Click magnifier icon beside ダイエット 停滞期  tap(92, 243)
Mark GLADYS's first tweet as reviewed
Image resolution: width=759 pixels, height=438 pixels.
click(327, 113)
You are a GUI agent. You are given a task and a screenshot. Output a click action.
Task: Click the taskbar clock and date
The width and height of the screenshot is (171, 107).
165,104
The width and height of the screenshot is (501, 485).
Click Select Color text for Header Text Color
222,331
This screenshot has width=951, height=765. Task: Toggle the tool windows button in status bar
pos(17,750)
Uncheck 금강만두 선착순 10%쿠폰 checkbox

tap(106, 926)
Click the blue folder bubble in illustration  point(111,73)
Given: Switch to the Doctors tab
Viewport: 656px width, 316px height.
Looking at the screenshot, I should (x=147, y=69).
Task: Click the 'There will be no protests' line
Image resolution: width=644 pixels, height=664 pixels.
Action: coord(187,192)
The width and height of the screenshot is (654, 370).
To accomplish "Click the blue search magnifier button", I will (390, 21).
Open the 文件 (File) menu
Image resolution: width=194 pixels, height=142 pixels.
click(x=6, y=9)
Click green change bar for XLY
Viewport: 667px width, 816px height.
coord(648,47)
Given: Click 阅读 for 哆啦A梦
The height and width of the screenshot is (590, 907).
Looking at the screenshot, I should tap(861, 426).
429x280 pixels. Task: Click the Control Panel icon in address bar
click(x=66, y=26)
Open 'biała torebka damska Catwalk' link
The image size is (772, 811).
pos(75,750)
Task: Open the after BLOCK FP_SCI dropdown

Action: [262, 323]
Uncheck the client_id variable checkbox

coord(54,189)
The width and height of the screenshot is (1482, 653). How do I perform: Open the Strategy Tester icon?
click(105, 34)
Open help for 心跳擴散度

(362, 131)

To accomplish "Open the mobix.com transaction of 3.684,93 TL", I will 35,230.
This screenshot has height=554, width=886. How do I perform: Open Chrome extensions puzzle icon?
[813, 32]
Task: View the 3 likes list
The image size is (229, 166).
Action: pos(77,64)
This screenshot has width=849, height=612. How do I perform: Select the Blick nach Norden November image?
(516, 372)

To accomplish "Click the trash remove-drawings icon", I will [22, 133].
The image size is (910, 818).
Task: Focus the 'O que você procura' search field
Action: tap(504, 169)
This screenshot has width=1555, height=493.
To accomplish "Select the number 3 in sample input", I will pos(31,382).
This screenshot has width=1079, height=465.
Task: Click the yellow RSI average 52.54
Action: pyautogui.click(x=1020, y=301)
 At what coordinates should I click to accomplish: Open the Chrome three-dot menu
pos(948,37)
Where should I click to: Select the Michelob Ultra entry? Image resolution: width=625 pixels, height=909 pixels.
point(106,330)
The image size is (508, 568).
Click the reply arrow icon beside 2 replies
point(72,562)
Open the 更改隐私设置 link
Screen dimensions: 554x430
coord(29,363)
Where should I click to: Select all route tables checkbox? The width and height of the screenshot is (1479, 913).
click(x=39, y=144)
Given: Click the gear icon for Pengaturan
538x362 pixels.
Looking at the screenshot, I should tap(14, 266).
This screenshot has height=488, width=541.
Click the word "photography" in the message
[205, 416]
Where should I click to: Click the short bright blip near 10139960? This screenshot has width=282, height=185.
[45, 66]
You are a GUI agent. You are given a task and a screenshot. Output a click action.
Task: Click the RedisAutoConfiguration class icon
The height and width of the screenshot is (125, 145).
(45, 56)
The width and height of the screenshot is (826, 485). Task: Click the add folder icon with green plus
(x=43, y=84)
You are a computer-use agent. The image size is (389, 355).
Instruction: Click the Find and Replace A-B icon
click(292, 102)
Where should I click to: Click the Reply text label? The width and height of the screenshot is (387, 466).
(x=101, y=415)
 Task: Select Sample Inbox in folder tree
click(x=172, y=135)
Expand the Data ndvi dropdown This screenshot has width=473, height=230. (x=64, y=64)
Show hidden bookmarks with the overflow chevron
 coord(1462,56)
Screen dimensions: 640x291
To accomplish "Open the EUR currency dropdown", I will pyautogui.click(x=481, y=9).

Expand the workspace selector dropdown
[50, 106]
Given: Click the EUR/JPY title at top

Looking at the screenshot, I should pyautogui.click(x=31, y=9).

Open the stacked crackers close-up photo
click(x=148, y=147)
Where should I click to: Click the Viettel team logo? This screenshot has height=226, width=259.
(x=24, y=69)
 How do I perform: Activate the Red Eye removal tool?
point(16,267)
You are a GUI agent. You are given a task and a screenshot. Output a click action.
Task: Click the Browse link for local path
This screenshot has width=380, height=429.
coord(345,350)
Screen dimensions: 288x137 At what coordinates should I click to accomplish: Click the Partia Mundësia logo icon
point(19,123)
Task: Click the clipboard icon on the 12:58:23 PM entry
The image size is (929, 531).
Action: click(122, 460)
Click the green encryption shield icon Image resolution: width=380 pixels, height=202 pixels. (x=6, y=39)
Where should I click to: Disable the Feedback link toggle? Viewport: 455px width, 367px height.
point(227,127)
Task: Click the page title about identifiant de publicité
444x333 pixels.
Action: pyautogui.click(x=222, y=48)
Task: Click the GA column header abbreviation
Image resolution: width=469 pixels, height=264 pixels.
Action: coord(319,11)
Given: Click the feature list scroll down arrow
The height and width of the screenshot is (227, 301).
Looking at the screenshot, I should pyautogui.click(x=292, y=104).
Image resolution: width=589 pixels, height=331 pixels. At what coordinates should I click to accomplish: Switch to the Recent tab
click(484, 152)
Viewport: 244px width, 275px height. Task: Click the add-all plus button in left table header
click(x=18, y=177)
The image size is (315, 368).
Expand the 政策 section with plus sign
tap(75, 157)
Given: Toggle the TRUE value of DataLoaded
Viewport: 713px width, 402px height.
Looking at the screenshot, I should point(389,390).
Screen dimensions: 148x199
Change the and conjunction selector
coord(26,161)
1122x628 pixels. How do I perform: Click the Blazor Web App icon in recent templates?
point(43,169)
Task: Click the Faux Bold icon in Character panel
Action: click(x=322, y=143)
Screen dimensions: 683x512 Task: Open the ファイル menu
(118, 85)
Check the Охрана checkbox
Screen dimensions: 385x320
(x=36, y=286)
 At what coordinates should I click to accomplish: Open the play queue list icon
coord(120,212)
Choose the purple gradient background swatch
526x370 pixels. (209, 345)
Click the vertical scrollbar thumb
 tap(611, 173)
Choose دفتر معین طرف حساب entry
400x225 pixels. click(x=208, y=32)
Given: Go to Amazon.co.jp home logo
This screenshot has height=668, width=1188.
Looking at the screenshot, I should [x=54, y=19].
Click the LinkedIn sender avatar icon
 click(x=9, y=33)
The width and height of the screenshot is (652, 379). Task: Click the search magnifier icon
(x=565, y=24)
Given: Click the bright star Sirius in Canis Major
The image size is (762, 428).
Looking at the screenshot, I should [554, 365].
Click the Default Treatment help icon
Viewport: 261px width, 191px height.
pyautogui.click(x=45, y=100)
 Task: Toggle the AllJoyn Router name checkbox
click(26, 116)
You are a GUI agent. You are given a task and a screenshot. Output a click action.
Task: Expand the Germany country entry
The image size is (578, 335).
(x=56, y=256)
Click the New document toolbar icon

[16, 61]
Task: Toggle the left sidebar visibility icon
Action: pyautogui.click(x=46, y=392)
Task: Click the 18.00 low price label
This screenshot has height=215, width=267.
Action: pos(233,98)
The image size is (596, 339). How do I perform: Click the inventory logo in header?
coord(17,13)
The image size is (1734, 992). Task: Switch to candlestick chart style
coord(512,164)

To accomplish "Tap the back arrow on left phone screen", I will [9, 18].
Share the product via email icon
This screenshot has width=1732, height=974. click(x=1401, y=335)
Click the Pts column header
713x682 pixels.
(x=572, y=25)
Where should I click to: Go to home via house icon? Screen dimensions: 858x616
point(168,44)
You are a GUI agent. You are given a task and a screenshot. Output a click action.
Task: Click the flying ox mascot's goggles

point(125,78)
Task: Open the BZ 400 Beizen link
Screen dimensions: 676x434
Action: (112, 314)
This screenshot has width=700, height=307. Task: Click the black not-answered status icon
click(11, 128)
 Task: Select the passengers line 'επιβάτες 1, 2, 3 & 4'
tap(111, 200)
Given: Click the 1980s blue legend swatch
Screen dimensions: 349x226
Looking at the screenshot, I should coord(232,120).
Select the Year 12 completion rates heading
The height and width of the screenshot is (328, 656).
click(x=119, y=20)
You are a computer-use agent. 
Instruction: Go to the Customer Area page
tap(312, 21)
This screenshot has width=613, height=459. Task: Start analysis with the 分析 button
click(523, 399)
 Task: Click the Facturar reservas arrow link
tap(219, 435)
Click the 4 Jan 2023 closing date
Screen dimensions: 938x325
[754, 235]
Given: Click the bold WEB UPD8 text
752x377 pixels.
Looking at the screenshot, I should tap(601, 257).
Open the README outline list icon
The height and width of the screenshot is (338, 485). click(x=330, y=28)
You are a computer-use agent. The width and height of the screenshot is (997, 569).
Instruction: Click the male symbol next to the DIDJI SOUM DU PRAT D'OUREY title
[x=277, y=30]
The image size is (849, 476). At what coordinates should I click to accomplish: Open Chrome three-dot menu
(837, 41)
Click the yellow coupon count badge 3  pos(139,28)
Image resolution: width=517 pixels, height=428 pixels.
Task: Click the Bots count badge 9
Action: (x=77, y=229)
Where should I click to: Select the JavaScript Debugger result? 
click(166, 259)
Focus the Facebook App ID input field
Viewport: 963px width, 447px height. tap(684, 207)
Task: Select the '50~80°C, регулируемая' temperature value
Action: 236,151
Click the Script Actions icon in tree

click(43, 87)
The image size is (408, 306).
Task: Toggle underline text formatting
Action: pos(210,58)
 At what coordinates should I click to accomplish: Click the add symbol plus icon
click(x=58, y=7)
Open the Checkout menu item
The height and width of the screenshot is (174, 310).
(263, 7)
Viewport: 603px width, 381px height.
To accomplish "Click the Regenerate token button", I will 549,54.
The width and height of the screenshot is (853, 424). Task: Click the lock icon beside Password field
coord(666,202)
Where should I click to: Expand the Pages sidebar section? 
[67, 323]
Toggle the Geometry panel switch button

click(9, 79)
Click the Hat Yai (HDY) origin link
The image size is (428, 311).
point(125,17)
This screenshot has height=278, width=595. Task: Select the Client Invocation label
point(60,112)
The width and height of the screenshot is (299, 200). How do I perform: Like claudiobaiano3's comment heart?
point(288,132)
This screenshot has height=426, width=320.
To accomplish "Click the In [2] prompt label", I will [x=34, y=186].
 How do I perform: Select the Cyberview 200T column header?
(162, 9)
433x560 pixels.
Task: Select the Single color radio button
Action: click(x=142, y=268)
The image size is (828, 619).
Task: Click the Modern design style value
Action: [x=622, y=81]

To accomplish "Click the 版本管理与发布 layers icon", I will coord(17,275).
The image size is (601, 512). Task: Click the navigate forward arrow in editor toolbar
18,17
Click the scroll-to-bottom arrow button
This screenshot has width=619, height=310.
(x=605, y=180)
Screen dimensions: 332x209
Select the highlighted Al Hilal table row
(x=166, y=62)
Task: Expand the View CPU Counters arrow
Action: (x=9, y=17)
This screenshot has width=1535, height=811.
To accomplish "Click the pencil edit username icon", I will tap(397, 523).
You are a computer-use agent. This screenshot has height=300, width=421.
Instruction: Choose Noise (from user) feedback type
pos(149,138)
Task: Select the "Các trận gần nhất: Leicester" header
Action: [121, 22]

**Exercise:** Each line that includes the string "date" should be copied from the data.

**Solution:**
Task: Click the taskbar clock and date
Click the 4 Jan 2023 closing date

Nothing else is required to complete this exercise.